ErgoNex Pharma has licensed the development rights on Terguride. Oral formulations of terguride have been approved in the treatment of hyperprolactinemic pituitary adenoma, ovulation disorders due to hyperprolactinemia, galactorrhea and suppression of puerperal lactation. Terguride has a benign side effect profile, which is well established in clinical use and confirmed by post-marketing surveillance studies.

ErgoNex Pharma is presently studying the clinical utilities of Terguride PAH in clinical proof-of-concept studies.

Terguride modulates a spectrum of neurotransmitter receptors including dopamine, serotonin, and alpha2-adrenergic receptors with high affinity.

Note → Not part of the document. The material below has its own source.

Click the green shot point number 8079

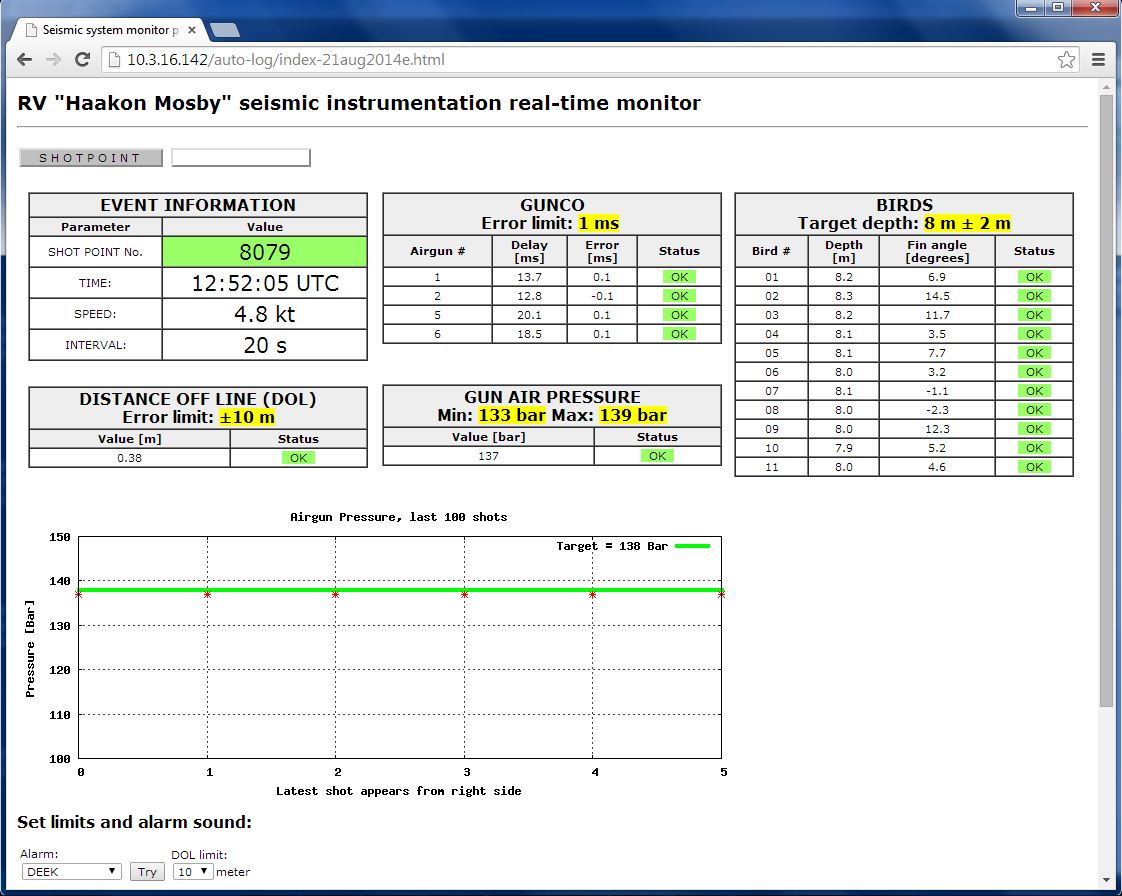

Terguride is a strong anti-serotoninergic drug and acts as an antagonist of the 5-HT2 receptors. 5-HT2 receptor isoforms have been implicated in trophic effects of serotonin (5-HT). Excessive vascular remodeling processes or fibrosis, respectively, in a number of tissues including liver, kidney, heart valve and lung have been associated with altered 5-HT signalling or metabolism. In pulmonary arterial hypertension (PAH) and idiopathic pulmonary fibrosis (IPF) 5-HT has been implicated in excessive wound healing processes with extensive proliferation of arterial smooth muscle cells in PAH, or transformation of fibroblasts into an extracellular matrix depositing fibromyoblast phenotype in lung parenchyma. In pulmonary hypertension 5-HT receptor signalling plays a key role in pulmonary vascular remodelling processes, which are the main driving force for the advanced stages of the disease. Excessive proliferative effects of 5-HT also manifest in cardiomyocytes and contribute directly to progression to heart failure. Terguride has potent anti-proliferative and anti-fibrotic activity and thereby drives reverse remodelling processes.